* **Extracted text**
■ ■ ■ ■

Secondly on the issue of the applicable rules in determining this matter which is characterized with a lot of contradictions. By Exhibit CW1JN 002 (Confirmation of Appointment), the Claimant’s appointment was confirmed in line with the provisions of Civil Service Rules No. 02301 suggesting that there exist Bayelsa State Civil Service Rules. In another vein, by Exhibits DWAG – 005, DWAG – 013, (Investigative Panel Report), DWAG – 007 (Letter of suspension) DWAG 008 (Dismissal Letter) were all based on the provisions of Public Service Rules 030402 and PSR 03412. In other words the query issued to the claimant, letter of suspension, the report of the investigative panel and the subsequent dismissal of the claimant were all made in pursuant to the Public Civil Service Rules and not in accordance with the Bayelsa State Civil Service Rules; which necessitated this court on the 18th November, 2019 to order both counsel to orally address this court on the propriety or otherwise of these anomalies. This is because Public Service Rules which is applicable to Public Servants in line with the provisions ofSection 153 (1) (d) of the CFRN 1999 (as amended) the state Civil Service Rules gained its origin by virtue of Section 197 (1) (a) of the CFRN 1999 (as amended).
In their address, counsel to both the Claimant and that of the Defendants informed this court that the applicable rules with regards to the disciple of civil servants in Bayelsa State is the Public Service Rules (Government Notice No. 278) Vol. 96; that is exhibit CWJN 011. Assuming without conceding that that is the applicable rule, there is no any law which signifies or tends to suggest that same was domesticated as the applicable rules in Bayelsa State. But since the claimant was queried, suspended, tried and dismissed in line with the Public Service rules, this court will adopt same as the applicable rules in the Bayelsa State Civil Service with regards to discipline of civil servants in the state.
Having the clear coast, in other to effectively and effectually determine this suit I formulated two issues for determination as follows:
- Whether the dismissal of the claimant from the employment of the 1st and 2nd defendants was done in accordance with the public service rules regulating the claimant’s contract of employment and in observance of the claimant’s right to fair hearing.
- Whether from the evidence adduced and circumstances surrounding this case, the claimant is entitled to the reliefs sought.
On issue one, it is the contention of the Claimant that in dismissing the Claimant the 1st and 2ndDefendants failed to abide by the provisions of Public Service Rules 0303049 (a) and (b),and that the claimant was not called upon to reply to the allegations made against him by the Investigative Panel in contravention to Rule 030303 of the Public Service Rules, and that the defendants had withheld evidence and suborned some documents (Attendance Registers) which forms basis of the Claimant’s dismissal without providing same to the Claimant so as to give him the opportunity to cross examine his accusers which is a denial to fair hearing. And urged this court to set aside the said dismissal and grant all the reliefs sought by the Claimant.

■ ■ ■ ■

* **Complete the following**
a) According to the judgment excerpt, on what date did the court order both counsel to address it orally on the anomalies?
b) Reproduce word for word the part of the judgment excerpt starting with "Having the clear" and going on through "right to fair hearing.".
Rely only on the judgment excerpt.

* **Records from a data collection**

■ ■ ■ ■

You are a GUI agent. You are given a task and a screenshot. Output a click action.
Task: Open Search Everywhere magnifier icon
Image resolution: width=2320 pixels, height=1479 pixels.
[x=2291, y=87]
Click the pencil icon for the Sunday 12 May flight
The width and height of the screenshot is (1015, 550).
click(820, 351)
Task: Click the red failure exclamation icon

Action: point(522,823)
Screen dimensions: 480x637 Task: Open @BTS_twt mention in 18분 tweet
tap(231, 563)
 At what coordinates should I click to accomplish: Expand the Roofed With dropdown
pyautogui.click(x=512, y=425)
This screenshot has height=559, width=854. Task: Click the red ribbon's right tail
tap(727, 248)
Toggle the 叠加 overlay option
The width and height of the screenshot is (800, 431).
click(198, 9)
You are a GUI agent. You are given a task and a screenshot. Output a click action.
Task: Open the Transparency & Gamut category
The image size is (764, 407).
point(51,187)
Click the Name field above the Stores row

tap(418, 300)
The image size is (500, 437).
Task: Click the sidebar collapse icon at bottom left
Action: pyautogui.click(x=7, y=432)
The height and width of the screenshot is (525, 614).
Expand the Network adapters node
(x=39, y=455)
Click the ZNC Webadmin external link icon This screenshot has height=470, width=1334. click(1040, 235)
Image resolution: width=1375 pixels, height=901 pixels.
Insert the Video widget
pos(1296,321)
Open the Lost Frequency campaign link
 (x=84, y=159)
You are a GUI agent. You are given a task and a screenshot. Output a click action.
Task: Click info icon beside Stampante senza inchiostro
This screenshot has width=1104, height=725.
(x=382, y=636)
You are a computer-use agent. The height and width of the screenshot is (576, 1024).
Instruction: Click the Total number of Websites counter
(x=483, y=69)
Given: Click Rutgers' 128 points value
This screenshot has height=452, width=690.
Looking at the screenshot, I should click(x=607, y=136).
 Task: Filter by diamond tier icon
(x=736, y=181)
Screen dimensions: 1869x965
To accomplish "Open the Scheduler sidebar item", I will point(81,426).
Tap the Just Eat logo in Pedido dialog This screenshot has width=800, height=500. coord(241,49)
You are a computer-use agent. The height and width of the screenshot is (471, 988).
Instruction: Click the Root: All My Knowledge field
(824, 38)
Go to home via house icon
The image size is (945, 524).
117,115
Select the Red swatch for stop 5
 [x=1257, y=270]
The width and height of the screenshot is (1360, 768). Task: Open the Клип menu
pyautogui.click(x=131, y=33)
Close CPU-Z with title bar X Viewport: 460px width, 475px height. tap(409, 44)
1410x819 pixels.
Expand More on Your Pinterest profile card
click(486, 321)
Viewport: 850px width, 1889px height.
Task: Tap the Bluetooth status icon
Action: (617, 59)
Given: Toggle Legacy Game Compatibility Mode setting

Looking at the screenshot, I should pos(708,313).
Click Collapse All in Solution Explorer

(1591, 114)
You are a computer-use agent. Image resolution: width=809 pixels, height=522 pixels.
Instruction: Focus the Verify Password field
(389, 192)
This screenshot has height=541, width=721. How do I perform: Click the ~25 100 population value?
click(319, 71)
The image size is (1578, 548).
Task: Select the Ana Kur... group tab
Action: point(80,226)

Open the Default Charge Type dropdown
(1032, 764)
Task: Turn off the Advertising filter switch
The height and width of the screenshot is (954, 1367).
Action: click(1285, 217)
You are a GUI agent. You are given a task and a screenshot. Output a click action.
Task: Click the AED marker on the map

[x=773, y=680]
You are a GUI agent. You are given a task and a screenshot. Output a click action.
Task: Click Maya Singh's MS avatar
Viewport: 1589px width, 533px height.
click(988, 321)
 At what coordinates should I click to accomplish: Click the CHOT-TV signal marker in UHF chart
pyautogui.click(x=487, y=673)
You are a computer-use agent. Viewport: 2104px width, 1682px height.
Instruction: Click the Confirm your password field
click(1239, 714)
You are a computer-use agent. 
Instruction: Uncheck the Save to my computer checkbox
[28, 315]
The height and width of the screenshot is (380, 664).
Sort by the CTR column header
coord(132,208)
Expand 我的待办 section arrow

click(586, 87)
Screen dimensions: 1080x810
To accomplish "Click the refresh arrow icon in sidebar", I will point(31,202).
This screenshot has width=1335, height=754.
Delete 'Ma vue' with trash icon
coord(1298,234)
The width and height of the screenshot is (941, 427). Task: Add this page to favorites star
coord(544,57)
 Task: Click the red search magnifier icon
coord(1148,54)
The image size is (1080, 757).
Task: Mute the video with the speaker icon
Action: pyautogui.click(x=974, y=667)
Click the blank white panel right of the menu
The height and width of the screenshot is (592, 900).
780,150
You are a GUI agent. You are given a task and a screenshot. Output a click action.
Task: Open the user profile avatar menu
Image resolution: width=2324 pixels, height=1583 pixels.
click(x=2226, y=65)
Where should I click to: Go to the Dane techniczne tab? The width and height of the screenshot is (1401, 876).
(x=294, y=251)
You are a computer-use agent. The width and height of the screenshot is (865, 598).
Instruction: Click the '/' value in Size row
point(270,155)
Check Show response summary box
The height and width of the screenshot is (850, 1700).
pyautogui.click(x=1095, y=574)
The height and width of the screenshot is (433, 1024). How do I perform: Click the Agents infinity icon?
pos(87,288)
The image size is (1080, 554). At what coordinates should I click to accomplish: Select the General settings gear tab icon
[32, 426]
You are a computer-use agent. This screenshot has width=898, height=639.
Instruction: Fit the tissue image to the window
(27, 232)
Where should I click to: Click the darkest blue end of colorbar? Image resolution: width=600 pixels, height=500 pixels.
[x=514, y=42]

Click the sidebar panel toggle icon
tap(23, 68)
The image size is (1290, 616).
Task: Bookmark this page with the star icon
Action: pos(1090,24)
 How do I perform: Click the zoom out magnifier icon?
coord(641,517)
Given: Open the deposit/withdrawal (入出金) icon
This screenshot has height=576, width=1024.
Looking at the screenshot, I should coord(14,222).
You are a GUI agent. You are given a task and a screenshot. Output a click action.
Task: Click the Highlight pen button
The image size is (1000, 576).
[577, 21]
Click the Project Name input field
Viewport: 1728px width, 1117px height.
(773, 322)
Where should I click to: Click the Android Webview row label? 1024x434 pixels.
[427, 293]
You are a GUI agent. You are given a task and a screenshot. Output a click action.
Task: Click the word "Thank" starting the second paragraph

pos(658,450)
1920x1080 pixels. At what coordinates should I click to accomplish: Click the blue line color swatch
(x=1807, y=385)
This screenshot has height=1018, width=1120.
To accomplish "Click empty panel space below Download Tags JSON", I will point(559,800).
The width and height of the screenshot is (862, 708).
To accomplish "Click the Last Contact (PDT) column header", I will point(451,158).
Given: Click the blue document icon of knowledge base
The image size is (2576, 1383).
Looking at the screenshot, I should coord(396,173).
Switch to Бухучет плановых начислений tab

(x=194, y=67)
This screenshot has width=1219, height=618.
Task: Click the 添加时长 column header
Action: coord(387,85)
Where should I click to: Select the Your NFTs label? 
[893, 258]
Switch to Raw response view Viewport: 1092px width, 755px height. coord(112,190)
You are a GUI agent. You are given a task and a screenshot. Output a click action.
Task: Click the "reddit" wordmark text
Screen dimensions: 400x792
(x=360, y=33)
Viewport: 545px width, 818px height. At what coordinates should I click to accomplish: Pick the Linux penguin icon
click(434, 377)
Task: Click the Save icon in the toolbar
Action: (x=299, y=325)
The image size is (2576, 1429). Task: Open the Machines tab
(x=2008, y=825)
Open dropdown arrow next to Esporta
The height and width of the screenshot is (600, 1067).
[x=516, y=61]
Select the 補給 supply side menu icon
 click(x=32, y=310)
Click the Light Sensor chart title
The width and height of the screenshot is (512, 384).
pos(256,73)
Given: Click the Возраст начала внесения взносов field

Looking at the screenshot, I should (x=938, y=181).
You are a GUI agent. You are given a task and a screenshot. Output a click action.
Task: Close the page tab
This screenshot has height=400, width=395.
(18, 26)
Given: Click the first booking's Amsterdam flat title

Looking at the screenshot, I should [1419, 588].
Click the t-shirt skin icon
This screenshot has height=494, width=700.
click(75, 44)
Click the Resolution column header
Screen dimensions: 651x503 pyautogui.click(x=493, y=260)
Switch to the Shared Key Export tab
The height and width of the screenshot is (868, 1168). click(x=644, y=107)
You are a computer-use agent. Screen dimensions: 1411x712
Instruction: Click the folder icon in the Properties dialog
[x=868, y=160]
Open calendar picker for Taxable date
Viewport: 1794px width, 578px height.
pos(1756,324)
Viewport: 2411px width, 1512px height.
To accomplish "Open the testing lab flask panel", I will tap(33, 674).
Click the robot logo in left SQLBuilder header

■ ■ ■ ■

* **Responses**
a) 18th November, 2019

b)
Having the clear coast, in other to effectively and effectually determine this suit I formulated two issues for determination as follows:
- Whether the dismissal of the claimant from the employment of the 1st and 2nd defendants was done in accordance with the public service rules regulating the claimant’s contract of employment and in observance of the claimant’s right to fair hearing.